**EXCERPTED TEXT**
++++++++

Not sure if I can agree to that last statement. When I started anti-depressants and a sedative, that's when the 'manic' episodes came in. Usually when one goes on anti-depressants and becomes manic, it is considered as bipolar disorder. But looking back and seeing how I've basically been given one medication after another simply because of any move that was made, it made things worse than they actually were. When it genuinely started going bad and I went cold turkey from medicine while other things were going on, that was when I was least seriously taken. I hold that grudge with the psychiatric and to an extent the psychologist industries. This also counts the potential bodily damage that was done if I had not went cold turkey after basically being told to 'suck it up'.
I wouldn't even begin to try and describe the problems I've had with psychiatrists - and I never usually defend them. I've been on the medication round-about before too ages ago - it's disgraceful. I remember being in the hospital and one of them will have wanted me to try some drug - only for it to make me feel so horrible I couldn't walk. A few times I literally had to just tell the nurses I refused to take it anymore and then I told the shrink later. I can't stand most of them - and I really hate medication tbh.
But I do think it must be hard for them to diagnose serious mental health issues. They need to watch over a period of time and see how things change. Plus when they first meet you - which is what I was basically talking about there - they only really have what's in front of them to go by.
I don't honestly know how many of my problems were caused by the medication itself and which was me. My wife thinks I've been pretty strange ever since she met me 30 years ago - and I agree with her, although I don't completely trust her memory either.

++++++++

**Saved entries**
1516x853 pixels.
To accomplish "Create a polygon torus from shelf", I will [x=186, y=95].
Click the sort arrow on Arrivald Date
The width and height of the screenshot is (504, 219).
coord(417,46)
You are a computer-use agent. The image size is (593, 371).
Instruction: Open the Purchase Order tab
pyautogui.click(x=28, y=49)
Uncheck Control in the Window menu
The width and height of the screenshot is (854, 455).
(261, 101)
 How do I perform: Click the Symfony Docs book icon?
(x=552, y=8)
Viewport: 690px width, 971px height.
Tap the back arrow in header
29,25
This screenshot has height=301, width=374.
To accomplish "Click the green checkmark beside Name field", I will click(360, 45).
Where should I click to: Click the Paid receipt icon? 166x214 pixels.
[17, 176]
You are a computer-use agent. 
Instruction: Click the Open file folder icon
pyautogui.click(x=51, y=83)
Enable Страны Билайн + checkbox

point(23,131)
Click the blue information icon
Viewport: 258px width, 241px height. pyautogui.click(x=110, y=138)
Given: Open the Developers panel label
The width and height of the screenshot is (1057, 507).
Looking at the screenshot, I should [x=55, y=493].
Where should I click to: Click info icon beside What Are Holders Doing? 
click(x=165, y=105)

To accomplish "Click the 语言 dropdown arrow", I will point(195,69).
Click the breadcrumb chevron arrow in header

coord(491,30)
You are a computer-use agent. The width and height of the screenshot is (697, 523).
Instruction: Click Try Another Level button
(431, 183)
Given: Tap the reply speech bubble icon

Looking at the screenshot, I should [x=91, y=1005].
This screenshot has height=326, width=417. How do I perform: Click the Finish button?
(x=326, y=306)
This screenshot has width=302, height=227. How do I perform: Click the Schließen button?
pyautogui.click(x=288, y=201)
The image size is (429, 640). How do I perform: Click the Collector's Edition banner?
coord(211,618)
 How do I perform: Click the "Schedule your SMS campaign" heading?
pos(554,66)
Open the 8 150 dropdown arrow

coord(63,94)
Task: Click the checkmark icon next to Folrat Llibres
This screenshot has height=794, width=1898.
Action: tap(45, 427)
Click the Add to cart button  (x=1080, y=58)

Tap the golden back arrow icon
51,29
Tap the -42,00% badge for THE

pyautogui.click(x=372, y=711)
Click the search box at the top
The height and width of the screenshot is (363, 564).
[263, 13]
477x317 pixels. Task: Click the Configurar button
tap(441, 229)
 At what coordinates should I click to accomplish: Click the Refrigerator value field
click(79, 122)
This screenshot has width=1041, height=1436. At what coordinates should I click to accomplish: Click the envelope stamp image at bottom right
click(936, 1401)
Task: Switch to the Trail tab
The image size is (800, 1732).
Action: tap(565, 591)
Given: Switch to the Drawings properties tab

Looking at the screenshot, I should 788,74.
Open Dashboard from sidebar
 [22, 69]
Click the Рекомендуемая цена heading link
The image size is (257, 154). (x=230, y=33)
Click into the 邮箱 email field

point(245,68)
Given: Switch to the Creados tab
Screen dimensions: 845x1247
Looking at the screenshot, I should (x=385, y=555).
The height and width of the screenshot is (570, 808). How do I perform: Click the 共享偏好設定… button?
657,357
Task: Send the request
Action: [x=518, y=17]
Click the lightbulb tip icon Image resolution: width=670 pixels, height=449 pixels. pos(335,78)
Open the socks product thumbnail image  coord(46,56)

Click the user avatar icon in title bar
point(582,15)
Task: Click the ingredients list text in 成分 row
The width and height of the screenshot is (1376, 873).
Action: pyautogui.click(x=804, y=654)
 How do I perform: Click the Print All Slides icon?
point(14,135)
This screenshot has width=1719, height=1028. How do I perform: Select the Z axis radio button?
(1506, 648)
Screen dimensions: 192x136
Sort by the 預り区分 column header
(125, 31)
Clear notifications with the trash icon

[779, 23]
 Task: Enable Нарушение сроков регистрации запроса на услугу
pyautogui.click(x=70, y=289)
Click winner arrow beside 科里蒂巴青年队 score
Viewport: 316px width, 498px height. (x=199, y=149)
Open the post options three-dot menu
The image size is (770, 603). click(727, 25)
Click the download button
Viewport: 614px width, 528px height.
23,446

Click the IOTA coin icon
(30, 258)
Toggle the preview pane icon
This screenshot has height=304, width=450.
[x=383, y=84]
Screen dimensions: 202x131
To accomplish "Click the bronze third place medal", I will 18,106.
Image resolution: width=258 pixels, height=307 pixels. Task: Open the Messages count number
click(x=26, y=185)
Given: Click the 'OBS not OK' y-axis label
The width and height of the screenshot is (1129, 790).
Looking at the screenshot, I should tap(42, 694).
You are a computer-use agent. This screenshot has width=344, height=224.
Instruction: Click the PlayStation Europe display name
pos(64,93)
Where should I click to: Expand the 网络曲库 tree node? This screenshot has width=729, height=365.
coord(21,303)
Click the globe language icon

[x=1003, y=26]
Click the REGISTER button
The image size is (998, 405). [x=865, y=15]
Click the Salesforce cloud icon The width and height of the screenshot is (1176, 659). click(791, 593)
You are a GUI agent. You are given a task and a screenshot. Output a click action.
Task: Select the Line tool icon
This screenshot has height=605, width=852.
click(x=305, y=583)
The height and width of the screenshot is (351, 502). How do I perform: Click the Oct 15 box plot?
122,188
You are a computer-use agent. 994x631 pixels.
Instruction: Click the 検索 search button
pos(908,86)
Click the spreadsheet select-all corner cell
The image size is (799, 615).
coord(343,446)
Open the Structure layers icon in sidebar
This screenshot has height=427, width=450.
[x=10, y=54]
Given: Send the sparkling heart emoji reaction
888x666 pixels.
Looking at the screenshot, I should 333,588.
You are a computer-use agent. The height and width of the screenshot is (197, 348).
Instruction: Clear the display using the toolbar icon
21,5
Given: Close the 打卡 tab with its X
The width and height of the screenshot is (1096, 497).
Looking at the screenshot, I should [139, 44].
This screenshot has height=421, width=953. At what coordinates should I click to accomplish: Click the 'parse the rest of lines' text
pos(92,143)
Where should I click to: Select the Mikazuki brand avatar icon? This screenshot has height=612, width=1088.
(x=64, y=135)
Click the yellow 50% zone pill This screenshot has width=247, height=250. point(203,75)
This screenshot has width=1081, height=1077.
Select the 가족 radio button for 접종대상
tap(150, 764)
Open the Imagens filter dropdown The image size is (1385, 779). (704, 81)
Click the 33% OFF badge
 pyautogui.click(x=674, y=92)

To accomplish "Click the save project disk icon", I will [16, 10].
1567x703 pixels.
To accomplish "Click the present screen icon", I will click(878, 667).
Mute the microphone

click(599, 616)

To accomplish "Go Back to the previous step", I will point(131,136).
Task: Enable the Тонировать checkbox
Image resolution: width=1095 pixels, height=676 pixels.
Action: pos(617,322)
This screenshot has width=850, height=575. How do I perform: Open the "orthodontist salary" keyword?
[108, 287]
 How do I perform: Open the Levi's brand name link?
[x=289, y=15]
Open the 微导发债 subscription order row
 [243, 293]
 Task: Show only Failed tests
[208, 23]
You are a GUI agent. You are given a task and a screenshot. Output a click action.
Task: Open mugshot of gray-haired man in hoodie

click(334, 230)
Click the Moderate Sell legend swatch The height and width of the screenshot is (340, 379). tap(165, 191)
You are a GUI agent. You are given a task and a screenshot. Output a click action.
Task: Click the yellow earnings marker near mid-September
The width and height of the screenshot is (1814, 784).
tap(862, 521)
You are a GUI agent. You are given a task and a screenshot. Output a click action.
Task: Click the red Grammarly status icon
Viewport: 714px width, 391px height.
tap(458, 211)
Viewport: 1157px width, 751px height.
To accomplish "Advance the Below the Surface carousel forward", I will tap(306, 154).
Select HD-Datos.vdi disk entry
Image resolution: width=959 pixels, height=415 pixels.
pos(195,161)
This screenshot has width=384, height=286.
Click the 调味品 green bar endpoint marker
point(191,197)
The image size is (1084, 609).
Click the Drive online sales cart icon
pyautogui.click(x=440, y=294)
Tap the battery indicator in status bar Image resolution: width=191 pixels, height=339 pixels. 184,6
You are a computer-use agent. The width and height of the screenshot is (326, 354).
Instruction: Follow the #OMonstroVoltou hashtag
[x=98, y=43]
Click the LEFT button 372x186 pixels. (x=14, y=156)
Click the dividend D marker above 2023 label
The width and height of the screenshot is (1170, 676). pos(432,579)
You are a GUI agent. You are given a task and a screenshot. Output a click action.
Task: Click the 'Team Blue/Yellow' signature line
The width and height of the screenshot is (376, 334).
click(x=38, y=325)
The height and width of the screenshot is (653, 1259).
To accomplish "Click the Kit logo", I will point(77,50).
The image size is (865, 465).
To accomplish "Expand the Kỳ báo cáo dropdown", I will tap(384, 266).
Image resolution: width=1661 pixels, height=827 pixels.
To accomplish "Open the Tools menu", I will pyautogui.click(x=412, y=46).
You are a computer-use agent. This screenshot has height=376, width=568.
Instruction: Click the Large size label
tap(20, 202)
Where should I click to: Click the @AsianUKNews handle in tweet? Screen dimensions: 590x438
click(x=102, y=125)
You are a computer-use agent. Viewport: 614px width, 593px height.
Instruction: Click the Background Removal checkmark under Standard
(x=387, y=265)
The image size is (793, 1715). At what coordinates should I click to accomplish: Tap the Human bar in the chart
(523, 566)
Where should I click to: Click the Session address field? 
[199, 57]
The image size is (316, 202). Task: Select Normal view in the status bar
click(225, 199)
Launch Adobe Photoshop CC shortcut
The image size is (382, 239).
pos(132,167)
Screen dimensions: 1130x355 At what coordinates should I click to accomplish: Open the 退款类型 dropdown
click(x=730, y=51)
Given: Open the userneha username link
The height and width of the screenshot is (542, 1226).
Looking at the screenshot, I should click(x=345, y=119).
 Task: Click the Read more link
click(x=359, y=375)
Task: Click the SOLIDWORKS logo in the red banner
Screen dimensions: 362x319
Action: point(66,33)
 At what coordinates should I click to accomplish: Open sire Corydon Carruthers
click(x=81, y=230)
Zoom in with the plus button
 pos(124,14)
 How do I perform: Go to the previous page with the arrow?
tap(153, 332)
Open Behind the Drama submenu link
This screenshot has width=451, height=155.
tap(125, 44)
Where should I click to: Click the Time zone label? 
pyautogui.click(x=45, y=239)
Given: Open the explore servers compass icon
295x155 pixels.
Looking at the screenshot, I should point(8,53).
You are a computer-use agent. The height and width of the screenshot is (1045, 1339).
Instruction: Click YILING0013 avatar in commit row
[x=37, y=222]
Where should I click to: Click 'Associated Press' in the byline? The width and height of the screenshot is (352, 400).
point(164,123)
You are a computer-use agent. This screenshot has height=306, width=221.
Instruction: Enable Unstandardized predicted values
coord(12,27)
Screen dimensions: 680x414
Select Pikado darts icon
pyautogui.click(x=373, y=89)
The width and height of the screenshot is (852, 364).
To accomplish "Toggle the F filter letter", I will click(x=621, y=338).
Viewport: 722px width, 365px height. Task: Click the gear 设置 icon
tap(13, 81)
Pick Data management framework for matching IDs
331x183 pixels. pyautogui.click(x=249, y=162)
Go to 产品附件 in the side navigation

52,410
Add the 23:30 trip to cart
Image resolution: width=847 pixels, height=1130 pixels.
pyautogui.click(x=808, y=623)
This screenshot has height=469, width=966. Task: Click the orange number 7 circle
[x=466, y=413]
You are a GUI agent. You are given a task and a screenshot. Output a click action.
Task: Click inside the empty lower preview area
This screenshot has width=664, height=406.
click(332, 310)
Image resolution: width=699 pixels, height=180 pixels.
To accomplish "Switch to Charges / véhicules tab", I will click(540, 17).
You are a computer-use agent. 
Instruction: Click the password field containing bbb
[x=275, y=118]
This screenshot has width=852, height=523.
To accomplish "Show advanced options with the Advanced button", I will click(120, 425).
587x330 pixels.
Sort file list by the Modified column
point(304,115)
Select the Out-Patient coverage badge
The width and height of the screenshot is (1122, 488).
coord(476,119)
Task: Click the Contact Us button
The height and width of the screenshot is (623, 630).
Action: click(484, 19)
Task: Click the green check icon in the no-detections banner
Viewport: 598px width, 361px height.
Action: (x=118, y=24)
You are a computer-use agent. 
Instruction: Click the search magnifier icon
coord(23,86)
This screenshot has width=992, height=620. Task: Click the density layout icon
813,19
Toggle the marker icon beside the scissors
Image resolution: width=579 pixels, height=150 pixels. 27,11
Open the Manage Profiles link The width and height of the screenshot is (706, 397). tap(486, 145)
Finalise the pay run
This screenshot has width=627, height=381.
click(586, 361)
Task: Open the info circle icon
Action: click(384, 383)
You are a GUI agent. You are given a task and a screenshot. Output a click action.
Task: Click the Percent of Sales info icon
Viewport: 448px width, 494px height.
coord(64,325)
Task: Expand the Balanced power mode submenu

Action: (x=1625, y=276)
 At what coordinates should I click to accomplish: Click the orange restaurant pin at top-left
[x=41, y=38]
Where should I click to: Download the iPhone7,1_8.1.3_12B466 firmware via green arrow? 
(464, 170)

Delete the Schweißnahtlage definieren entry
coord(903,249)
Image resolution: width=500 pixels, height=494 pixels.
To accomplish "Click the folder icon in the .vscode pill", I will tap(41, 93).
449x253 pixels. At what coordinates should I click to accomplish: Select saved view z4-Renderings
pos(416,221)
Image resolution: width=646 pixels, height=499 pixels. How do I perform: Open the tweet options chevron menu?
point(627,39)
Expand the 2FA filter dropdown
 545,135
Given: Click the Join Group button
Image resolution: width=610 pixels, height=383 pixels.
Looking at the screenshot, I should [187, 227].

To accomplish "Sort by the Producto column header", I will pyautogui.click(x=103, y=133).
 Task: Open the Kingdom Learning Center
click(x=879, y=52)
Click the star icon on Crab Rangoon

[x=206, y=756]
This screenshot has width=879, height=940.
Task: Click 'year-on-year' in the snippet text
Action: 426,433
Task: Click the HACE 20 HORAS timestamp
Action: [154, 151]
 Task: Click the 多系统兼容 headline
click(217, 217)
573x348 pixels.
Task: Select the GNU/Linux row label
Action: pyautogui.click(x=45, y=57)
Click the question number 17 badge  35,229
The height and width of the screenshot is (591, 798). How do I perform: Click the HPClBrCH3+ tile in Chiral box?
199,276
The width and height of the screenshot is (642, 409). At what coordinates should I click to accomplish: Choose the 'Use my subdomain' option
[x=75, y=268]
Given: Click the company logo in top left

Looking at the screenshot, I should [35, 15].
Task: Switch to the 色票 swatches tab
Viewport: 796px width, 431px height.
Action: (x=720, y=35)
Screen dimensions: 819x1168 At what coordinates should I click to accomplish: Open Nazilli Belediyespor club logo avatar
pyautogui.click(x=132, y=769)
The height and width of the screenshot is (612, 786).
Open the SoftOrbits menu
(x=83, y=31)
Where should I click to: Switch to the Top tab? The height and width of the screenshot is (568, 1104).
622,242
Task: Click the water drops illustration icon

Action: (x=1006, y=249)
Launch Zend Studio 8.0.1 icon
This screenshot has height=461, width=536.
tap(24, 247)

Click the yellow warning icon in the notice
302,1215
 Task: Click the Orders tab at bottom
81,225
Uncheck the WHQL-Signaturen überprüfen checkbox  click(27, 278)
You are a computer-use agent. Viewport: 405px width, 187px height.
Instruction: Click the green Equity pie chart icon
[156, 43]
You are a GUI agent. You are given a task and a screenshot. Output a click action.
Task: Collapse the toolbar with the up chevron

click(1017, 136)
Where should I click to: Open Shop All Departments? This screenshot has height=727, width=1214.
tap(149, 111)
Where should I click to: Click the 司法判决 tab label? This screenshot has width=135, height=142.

++++++++

**ASSIGNMENT**
1. In the discussion on psychiatric medication, what two things did the writer start when the 'manic' episodes came in?
2. What did the drug tried in the hospital make the writer feel?
3. How many years ago did the writer's wife meet the writer?

**OUTPUT FOR THIS TASK**
1. Anti-depressants and a sedative.
2. So horrible the writer couldn't walk.
3. 30 years ago.